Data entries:
● ● ● ● ● ● ●

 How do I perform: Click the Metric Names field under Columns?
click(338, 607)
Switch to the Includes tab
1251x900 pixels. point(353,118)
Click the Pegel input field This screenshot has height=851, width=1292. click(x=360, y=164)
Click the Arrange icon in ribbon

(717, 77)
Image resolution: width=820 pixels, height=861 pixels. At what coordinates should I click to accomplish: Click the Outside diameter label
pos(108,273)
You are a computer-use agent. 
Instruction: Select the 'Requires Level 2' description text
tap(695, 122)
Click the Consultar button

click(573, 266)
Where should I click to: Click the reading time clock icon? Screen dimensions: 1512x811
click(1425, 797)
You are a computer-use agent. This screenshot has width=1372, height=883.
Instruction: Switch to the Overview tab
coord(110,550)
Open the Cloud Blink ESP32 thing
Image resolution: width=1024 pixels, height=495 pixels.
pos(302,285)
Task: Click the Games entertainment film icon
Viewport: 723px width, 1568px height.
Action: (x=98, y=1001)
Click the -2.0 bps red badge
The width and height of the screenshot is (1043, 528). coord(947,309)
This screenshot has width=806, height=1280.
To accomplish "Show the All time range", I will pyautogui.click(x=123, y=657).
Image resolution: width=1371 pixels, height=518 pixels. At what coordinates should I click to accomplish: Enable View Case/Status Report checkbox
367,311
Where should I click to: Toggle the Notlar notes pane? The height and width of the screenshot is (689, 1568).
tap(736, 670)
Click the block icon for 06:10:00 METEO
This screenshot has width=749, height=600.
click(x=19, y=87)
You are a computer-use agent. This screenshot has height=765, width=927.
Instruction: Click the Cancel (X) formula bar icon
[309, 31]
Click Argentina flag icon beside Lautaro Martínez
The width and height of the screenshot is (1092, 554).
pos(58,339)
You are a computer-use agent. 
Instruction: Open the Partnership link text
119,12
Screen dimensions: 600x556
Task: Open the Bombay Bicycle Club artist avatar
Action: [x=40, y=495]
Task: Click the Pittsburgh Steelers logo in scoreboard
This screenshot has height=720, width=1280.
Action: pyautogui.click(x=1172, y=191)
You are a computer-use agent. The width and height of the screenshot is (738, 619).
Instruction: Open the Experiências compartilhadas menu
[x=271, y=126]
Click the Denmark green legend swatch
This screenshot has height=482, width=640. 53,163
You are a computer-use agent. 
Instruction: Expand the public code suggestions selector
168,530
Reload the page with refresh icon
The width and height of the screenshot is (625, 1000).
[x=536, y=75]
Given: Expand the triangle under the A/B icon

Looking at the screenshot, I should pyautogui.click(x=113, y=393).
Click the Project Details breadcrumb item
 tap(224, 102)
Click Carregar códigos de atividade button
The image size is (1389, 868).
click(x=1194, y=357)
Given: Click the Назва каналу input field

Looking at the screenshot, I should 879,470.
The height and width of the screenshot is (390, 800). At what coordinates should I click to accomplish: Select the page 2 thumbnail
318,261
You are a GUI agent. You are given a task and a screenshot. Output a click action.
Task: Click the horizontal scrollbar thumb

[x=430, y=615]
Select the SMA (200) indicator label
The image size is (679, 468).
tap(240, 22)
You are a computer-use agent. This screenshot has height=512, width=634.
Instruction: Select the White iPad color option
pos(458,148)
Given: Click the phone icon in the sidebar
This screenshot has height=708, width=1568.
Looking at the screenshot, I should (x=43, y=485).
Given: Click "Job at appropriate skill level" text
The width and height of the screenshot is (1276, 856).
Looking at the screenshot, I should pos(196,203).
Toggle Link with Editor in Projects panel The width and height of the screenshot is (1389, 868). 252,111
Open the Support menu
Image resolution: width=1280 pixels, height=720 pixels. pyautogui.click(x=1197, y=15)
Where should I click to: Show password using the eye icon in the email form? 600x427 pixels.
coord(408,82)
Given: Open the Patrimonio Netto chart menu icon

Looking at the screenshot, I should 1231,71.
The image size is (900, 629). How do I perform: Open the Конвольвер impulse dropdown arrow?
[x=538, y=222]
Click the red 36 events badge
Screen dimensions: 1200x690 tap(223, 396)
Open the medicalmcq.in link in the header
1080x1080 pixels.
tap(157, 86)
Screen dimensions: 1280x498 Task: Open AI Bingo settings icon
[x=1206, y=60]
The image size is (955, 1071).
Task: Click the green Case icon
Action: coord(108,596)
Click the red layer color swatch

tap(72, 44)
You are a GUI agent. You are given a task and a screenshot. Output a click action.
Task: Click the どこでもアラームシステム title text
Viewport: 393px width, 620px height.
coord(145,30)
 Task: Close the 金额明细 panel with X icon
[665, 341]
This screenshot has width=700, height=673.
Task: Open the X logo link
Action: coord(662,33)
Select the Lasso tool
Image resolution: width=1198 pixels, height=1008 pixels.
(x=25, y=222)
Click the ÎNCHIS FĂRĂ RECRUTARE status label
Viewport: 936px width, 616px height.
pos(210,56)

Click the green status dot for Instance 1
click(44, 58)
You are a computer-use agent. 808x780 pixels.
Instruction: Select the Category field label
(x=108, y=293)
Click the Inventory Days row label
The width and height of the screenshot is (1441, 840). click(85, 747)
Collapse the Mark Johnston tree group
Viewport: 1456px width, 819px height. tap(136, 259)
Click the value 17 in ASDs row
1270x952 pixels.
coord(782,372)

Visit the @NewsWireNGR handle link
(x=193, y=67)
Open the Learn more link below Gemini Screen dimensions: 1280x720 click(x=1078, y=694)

● ● ● ● ● ● ●

Output, exactly and with nothing else, the lines from the line containing "Viewport: 936px width, 616px height." to the end of the entries.

→ **RESULT OF THE EXERCISE**:
Viewport: 936px width, 616px height.
pos(210,56)

Click the green status dot for Instance 1
click(44, 58)
You are a computer-use agent. 808x780 pixels.
Instruction: Select the Category field label
(x=108, y=293)
Click the Inventory Days row label
The width and height of the screenshot is (1441, 840). click(85, 747)
Collapse the Mark Johnston tree group
Viewport: 1456px width, 819px height. tap(136, 259)
Click the value 17 in ASDs row
1270x952 pixels.
coord(782,372)

Visit the @NewsWireNGR handle link
(x=193, y=67)
Open the Learn more link below Gemini Screen dimensions: 1280x720 click(x=1078, y=694)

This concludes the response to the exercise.